Saturday, October 11, 2014

‘Lying eyes' create serious problems for death penalty option

 
Gas chamber is one of the death penalty options

The death penalty is favored by many Americans, while experts tell us how witness mistakes create wrongful convictions. Lying eyes and witness mistakes have caused too the wrongfully convicted to spend long years in prison and likely innocent people to have been executed, according to legal experts. 

As folks who stand at the bar of justice wait for honest decisions about their guilt or innocence, sometimes the balance is swayed by witness error. Experts maintain it is a major problem in the criminal justice system, as innocent people languish in jail for years because of these errors. How and why does it happen?

Various research studies have indicated that witnesses err when making judgments about crimes. It has been found that in 75 percent of cases overturned by DNA testing,  eyewitness accounts were wrong, according to the Innocence Project.

Research conducted at Pennsylvania University by Mary Beth Oliver, a media studies professor, found people often get details wrong when race is a factor. She examined viewer memory of black and white criminal suspects in a newscast. When these viewers watched a news story with both black and white suspects, then were given a wanted poster of either an African American or white suspect, they often identified the African Americans as the ones guilty.

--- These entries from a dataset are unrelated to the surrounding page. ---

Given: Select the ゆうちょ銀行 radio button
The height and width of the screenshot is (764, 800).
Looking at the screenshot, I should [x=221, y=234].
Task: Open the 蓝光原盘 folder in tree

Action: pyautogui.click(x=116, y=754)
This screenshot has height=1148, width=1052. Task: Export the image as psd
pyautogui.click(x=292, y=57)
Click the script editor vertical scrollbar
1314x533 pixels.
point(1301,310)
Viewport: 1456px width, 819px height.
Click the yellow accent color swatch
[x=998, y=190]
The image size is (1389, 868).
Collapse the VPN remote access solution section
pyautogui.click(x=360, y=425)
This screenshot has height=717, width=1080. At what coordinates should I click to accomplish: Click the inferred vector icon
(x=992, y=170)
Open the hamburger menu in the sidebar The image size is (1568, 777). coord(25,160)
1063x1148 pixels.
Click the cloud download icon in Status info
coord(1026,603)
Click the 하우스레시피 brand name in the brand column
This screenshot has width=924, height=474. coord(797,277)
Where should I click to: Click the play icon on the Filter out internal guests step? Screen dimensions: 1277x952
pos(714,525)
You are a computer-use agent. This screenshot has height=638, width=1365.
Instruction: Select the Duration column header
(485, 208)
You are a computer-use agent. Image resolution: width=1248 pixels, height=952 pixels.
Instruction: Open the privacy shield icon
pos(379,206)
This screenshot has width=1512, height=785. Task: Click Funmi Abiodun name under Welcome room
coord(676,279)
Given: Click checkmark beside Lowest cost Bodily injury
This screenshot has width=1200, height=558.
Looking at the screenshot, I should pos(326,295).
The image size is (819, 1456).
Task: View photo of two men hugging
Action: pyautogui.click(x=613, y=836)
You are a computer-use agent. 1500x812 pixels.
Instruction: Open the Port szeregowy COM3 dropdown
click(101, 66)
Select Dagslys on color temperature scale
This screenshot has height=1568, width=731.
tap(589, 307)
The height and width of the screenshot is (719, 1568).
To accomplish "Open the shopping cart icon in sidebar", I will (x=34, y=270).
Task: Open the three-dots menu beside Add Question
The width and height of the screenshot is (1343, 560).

“Over time,” Oliver wrote in a report published in the Journal of Communications, “participants who had seen the Caucasian suspect in the news story were increasingly likely to mistakenly identify African-Americans as the ones guilty of a crime. In addition, endorsement of anti-black attitudes was associated with decreases in mis-identification of Caucasian photographs and increases in misidentification of African-American photographs.”

That type of wrong eyewitness testimony has led to wrong convictions, as in the case of someone discussed in the article about the Penn State research. A man by the name of Ronald Cotton spent 11 years in prison for a rape he did not commit, having been picked out of a lineup by victims, one ambivalent but persuaded by the earlier identification. Both of these witnesses misidentified Cotton, which led to his sentence. He was found guilty even though physical evidence at the scene indicated another man may have committed the crime. That other man, Bobby Poole, eventually confessed to both rapes.
A review of 53 cases of wrongful convictions in New York State revealed the following to be the paramount causes, according to a study presented by the New York Bar Association. These were the causes found:
• Government Practices: one or more general errors by a government actor (a prosecutor,member of law enforcement, or judge). • Identification Procedures: the misidentification of the accused by the victim and/or one or more eyewitnesses. • Mishandling of Forensic Evidence: errors in the handling or preservation of key forensic evidence and/or the failure to use DNA testing. • Use of False Confessions: the extraction and use of what turned out to be a false confession by the accused
There have been 241 wrongful convictions in the United States according to the Innocence Project. This is the breakdown according to race: 143 African Americans 70 Caucasians 21 Latinos 2 Asian American 5 whose race is unknown.

Only about half of those wrongfully convicted have been financially compensated, although 27 states are presently working on this issue. Still it is telling that given the information about wrong eyewitness accounts, specifically about African Americans when compared to white suspects, the large number of African American convictions certainly shows race to be an issue in the criminal justice system,with an imbalance in how justice is meted out, sometimes wrongfully.

With these facts in mind, one wonders why the clamor for the death penalty continues loud and long, even in questionable cases.  Realizing that witnesses can err, and providing research on the subject, may help the system make modifications so that wrongful convictions do not occur.  Knowing that an error identifying the wrong person can lead to that wrong conviction, and eventually, the death penalty may allow the public to reconsider whether it is worth the risk that an innocent person spends years in prison or dies because of witness mistakes.